### Task material
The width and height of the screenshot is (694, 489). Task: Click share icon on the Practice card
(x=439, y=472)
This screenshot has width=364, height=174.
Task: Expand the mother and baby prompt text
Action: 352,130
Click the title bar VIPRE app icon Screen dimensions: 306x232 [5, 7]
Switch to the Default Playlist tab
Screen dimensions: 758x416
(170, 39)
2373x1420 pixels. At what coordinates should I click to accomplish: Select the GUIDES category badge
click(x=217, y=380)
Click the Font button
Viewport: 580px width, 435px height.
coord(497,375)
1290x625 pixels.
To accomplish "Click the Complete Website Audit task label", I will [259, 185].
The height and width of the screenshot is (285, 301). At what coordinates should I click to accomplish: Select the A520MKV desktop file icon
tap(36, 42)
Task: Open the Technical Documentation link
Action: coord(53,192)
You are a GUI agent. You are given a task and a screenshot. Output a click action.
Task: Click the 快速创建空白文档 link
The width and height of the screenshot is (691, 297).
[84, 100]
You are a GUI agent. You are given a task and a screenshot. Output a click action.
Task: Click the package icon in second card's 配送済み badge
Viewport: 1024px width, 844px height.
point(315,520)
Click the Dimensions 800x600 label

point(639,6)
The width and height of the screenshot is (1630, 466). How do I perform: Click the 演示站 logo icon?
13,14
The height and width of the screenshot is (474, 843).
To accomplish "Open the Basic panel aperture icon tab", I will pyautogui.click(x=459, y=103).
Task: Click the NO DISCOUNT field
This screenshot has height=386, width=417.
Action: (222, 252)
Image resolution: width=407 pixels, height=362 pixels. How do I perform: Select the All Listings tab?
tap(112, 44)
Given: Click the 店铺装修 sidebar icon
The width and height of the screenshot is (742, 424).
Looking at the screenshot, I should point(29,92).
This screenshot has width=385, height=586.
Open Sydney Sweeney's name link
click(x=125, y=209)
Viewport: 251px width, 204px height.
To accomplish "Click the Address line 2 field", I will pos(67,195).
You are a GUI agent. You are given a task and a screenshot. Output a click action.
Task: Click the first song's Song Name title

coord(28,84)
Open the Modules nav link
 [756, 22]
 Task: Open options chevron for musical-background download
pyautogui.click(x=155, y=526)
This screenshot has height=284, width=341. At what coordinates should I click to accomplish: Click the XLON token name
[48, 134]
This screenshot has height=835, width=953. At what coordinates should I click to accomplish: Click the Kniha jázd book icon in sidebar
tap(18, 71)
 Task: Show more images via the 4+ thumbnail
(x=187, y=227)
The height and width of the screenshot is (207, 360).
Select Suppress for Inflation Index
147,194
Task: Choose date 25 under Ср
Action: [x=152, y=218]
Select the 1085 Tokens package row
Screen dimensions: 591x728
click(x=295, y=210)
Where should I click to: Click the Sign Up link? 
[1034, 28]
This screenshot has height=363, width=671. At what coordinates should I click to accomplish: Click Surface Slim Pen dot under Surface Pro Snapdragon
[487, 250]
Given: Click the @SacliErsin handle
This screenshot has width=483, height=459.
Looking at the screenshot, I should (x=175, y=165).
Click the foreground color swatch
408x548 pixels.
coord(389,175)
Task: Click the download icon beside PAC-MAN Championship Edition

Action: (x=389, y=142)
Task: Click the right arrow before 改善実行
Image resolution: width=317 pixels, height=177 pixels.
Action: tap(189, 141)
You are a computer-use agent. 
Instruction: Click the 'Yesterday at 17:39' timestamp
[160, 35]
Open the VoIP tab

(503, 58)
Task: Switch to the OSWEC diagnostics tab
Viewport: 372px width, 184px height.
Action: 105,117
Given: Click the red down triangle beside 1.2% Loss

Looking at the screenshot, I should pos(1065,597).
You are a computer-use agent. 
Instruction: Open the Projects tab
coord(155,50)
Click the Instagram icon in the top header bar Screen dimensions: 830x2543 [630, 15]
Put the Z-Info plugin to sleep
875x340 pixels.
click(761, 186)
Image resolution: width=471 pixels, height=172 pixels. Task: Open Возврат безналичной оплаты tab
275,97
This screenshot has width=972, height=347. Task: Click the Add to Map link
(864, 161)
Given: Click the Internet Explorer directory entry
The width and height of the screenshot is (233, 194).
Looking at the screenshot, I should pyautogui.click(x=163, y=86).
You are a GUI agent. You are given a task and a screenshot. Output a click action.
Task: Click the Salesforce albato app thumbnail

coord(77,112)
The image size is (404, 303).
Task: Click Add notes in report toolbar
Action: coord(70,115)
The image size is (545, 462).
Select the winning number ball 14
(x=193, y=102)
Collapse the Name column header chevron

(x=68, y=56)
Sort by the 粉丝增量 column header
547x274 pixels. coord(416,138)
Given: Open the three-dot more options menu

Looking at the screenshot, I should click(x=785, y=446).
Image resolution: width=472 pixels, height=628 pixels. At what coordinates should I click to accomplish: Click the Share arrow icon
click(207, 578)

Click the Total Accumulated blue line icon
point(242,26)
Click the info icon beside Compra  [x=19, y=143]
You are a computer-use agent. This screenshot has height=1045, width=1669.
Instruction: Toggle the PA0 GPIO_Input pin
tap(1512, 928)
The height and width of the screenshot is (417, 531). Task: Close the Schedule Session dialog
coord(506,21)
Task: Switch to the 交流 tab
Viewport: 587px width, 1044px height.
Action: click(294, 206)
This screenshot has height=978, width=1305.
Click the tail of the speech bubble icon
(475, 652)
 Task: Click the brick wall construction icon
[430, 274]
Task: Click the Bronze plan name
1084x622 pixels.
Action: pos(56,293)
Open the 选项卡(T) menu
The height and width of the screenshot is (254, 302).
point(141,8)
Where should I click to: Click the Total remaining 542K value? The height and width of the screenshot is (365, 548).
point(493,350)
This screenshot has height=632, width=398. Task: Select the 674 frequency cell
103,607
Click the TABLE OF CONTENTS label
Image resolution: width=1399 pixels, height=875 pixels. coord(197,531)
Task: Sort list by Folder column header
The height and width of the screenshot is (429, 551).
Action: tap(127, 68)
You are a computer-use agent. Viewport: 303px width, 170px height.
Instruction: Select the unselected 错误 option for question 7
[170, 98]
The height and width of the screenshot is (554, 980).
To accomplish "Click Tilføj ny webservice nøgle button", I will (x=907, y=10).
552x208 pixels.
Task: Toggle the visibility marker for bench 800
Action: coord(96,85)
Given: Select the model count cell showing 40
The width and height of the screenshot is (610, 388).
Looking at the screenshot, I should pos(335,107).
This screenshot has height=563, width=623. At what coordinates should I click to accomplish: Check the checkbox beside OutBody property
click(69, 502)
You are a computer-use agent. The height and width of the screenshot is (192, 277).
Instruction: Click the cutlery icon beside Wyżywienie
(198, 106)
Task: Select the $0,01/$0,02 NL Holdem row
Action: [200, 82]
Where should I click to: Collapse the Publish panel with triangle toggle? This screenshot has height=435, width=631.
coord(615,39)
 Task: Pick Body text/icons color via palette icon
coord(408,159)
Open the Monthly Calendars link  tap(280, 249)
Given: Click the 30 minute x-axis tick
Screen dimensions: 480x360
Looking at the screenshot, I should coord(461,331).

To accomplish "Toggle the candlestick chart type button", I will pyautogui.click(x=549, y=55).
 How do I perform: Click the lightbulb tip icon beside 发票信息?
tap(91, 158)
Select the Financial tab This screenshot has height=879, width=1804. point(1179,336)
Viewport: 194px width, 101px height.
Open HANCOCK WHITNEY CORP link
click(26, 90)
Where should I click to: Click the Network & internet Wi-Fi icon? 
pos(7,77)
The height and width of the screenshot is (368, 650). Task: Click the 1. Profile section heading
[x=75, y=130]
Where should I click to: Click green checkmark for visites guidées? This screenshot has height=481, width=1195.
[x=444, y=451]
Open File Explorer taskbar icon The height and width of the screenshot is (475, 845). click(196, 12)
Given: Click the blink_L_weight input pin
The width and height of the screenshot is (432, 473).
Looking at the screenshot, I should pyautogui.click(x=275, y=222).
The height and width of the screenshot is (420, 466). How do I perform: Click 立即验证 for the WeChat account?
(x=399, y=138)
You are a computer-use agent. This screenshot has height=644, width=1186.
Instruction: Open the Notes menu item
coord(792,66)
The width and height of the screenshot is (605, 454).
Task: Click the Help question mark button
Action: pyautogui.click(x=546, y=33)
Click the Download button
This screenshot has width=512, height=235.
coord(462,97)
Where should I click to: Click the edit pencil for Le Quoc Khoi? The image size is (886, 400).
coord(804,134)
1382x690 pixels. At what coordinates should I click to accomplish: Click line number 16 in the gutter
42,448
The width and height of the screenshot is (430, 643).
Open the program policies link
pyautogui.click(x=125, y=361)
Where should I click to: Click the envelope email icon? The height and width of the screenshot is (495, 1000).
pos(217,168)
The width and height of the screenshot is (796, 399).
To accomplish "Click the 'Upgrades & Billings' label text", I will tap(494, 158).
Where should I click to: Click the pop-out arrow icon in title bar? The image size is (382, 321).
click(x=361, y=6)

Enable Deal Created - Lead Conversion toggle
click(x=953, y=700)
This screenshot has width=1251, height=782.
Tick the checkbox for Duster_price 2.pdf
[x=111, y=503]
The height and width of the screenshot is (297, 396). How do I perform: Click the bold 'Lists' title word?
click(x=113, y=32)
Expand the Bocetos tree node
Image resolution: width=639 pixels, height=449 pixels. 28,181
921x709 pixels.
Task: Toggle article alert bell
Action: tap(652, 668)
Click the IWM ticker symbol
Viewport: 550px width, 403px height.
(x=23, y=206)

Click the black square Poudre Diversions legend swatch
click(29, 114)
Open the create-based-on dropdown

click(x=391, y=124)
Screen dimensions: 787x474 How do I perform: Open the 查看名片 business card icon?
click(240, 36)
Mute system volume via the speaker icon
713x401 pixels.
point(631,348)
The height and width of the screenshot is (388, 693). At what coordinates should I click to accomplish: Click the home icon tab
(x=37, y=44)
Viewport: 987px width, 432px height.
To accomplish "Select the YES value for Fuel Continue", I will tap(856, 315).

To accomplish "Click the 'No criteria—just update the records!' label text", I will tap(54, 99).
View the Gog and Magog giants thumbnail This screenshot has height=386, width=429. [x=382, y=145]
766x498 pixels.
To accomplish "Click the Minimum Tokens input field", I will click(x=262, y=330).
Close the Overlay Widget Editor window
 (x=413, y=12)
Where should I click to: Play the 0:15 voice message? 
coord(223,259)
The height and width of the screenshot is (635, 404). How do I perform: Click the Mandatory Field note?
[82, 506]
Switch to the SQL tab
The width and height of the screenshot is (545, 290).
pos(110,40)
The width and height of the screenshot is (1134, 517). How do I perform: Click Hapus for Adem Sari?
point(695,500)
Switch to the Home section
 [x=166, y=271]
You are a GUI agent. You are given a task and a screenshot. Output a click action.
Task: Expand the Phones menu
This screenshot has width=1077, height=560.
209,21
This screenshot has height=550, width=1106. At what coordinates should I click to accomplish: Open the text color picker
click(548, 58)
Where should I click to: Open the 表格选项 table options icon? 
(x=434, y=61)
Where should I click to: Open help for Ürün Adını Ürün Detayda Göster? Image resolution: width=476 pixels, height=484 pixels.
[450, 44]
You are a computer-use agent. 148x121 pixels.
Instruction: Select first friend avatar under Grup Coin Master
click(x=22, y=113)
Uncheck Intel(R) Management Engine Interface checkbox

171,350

### Work to complete
The entries above hold a line with "Mute system volume via the speaker icon" and a later line with "Viewport: 987px width, 432px height.". Write out exactly those lines and all lines between, nothing more.

### Response area
Mute system volume via the speaker icon
713x401 pixels.
point(631,348)
The height and width of the screenshot is (388, 693). At what coordinates should I click to accomplish: Click the home icon tab
(x=37, y=44)
Viewport: 987px width, 432px height.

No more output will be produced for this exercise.